(Jn 17,11b-19): En aquel tiempo, Jesús, alzando los ojos al cielo, dijo: «Padre santo, cuida en tu nombre a los que me has dado, para que sean uno como nosotros. Cuando estaba yo con ellos, yo cuidaba en tu nombre a los que me habías dado. He velado por ellos y ninguno se ha perdido, salvo el hijo de perdición, para que se cumpliera la Escritura. Pero ahora voy a ti, y digo estas cosas en el mundo para que tengan en sí mismos mi alegría colmada. Yo les he dado tu Palabra, y el mundo los ha odiado, porque no son del mundo, como yo no soy del mundo. No te pido que los retires del mundo, sino que los guardes del Maligno. Ellos no son del mundo, como yo no soy del mundo. Santifícalos en la verdad: tu Palabra es verdad. Como tú me has enviado al mundo, yo también los he enviado al mundo. Y por ellos me santifico a mí mismo, para que ellos también sean santificados en la verdad».

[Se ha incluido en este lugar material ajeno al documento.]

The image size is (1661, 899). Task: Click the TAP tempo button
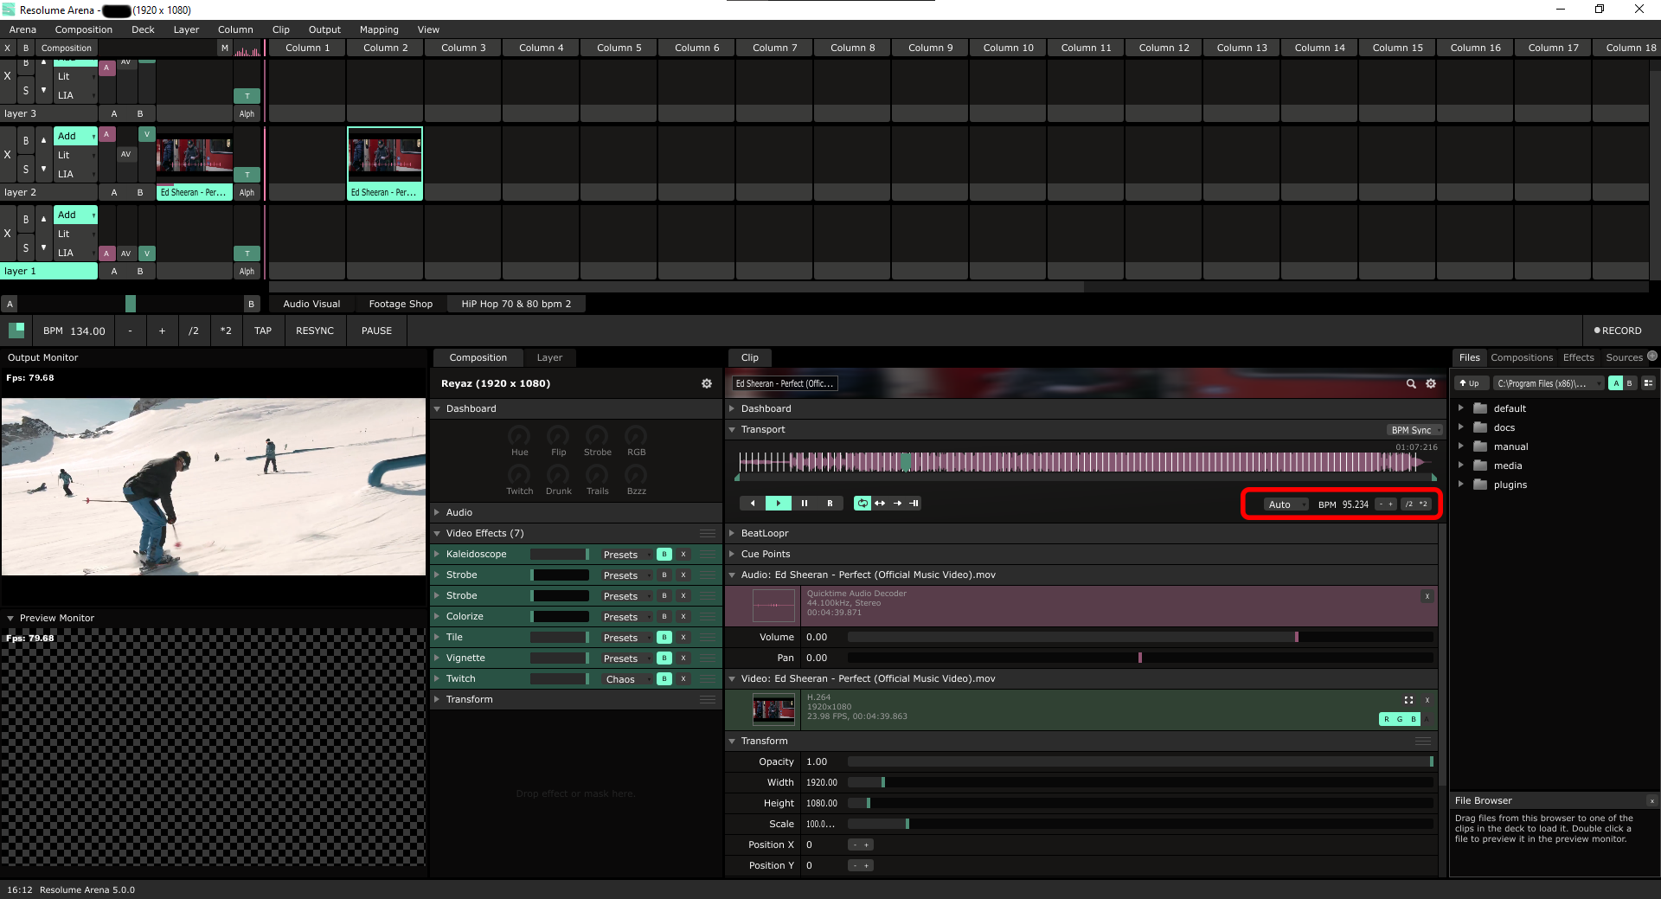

Hay mensajes que se repiten y se entrecruzan con los de días pasados. Al fin de cuentas el Evangelio no es un diccionario ni un manual de conceptos variados. Es la experiencia de un encuentro personal que crea unión entre las personas, y consecuentemente la alegría y la paz del encuentro recibido y que se aporta. Es la unión de Jesús con su Padre, de Jesús con nosotros, de nosotros con el Padre, de nosotros entre nosotros mismos. En definitiva, de no sentirnos nunca solos. “He velado por ellos y ninguno se ha perdido, guárdalos del maligno y santifícalos en la verdad, así tendrán mi alegría colmada”.
Casi es el centro de lo que captamos en el mensaje de hoy: la transmisión de una alegría interna. A pesar de los problemas y contradicciones de vivir en un sistema, llamado por Jesús el mundo, cuyos valores son totalmente diferentes a los que El preconiza y nosotros intentamos. Alegría, gozo, paz y serenidad en y a pesar de las dificultades. Pero para ello, como nos ha dicho en días anteriores, hemos de permanecer en El: encuentro personal, comunicación intensa, oración, escucha en silencio de su Palabra, dejar que trabaje en nuestro interior, dedicarle a ello un tiempo de nuestro quehacer diario por pequeño que fuese, son cosas que pueden ayudarnos para intentar tener el colmo de la alegría que es algo así como la alegría colmada de la que nos habla el Evangelio de hoy. Como cuando uno está atiborrado de trabajo y a punto de asfixiarse y necesita un parón, aunque sea para hacer silencio, asomarse a la ventana y respirar un poco de aire fresco o respirar hondo, y luego seguir afrontando el quehacer que a uno le toca.
No podemos olvidar que las palabras del Maestro estos días son como un testamento para nosotros. Hoy vuelve a recordar que nos deja en el mundo, pero que no somos del mundo. Aún más, añade que el mundo nos odia, y sin embargo nos invita a esa perfecta alegría que El vive. No nos dice que nuestra vida va a estar libre de dificultades, ni de problemas, ni de incomprensiones, ni de dolor, ni de cruz, por que nuestra alegría, la que El le pide al Padre para nosotros, es compatible con todo ello.